Cinema

The Wall of Mexico, la favola che ribaltò il mito del muro di confine

Martha Lucas

Il pozzo della famiglia Arista non si prosciuga mai. Vivono in un ranch ai margini di una città senza nome, con una proprietà che rimane lussureggiante mentre tutto intorno sembra perdere terreno. I vicini del posto lo sanno da tempo, e alcuni hanno iniziato a rubare l’acqua di notte. Quando il patriarca Henry Arista (Esai Morales) assume un giovane tuttofare bianco di nome Donovan Taylor (Jackson Rathbone) per badare alla tenuta, introduce nel suo mondo chiuso uno sguardo che non aveva messo in conto.

Opera prima di Zachary Cotler e Magdalena Zyzak, The Wall of Mexico è arrivato al SXSW nel 2019 con un’unica, precisa inversione al centro: la famiglia messicano-americana è quella benestante, e i bianchi del posto sono i disperati che tentano di scavalcare la recinzione. L’allegoria politica è trasparente — lo è deliberatamente — ma funziona perché i due registi hanno la disciplina di lasciare parlare la logica interna del racconto senza spiegarne l’ironia. Il muro che i Arista costruiscono non ha bisogno di commento esterno.

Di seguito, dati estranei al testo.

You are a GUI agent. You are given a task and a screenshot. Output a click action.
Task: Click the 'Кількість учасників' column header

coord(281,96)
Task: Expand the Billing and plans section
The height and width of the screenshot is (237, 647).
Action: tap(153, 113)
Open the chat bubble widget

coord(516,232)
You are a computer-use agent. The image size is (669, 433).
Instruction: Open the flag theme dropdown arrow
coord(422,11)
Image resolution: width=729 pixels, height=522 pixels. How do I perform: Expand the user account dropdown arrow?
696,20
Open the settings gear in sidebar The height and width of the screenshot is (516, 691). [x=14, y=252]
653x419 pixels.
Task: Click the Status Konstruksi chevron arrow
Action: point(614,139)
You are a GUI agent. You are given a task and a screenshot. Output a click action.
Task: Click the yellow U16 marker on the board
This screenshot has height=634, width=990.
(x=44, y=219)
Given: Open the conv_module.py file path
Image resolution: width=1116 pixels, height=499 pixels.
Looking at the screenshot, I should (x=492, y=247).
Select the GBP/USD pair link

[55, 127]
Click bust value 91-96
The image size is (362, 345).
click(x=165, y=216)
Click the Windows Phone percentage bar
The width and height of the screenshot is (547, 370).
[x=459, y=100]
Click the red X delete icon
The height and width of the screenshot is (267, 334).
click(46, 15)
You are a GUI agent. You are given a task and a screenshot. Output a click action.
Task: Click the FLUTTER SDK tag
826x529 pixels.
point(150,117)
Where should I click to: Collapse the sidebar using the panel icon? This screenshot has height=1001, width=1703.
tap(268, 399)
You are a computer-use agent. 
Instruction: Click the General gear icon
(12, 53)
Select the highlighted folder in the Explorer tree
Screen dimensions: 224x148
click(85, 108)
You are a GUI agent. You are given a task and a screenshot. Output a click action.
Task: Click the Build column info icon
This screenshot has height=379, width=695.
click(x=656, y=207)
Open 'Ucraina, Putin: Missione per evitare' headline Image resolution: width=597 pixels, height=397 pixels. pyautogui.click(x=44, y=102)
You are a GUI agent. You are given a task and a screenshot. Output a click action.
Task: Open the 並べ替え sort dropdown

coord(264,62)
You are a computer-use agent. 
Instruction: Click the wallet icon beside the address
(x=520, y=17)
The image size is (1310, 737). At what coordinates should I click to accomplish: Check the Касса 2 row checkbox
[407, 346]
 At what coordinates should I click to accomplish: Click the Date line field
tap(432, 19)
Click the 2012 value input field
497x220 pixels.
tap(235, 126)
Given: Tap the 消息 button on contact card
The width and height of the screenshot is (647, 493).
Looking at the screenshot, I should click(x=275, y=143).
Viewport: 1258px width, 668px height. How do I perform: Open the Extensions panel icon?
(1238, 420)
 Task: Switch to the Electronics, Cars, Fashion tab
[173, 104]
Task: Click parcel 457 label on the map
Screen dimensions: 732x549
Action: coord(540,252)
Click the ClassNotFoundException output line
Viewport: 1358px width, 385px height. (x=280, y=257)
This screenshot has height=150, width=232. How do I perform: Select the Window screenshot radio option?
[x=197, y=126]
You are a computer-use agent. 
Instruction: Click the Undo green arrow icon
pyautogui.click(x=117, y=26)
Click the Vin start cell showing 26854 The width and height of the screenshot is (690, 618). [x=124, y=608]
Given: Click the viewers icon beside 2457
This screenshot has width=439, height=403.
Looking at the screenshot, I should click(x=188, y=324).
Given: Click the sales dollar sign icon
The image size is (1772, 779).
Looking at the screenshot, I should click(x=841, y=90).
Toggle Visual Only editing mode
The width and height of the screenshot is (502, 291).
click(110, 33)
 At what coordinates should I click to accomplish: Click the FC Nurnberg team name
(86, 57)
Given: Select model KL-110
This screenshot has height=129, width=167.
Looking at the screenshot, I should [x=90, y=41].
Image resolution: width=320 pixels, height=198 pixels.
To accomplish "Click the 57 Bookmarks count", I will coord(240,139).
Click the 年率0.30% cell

Marisol Sacramento e Carmela Zumbado sono le presenze più vive del film, nei panni di Tania e Ximena Arista, le due figlie della famiglia, che orbitano attorno al confuso Don con una condiscendenza aristocratica che si trasforma progressivamente in qualcosa di più ambiguo. Sacramento in particolare trova una profondità reale in un personaggio che avrebbe potuto restare uno schizzo. La chimica tra le due attrici è il motore emotivo autentico del film. Rathbone compie la sua funzione di proxy esterno: un uomo che scopre, per la prima volta, di non stare dalla parte protetta.

I limiti del film sono concreti. Con 111 minuti, la parte centrale si allunga oltre quello che il concept può reggere. Alcune scene girano intorno all’allegoria senza aggiungere nuova pressione. Ma ciò che The Wall of Mexico ottiene — con più sicurezza della maggior parte delle satire politiche della sua epoca — è l’economia della sua inversione centrale. Non spiega la battuta. Costruisce un mondo con una logica interna propria e lascia che quella logica parli da sola.

Il pozzo degli Arista è ancora pieno. Se l’acqua rappresenta grazia, potere o qualcosa di più inquietante è una domanda che il film lascia intenzionalmente aperta. Certi muri non hanno bisogno di spiegazioni.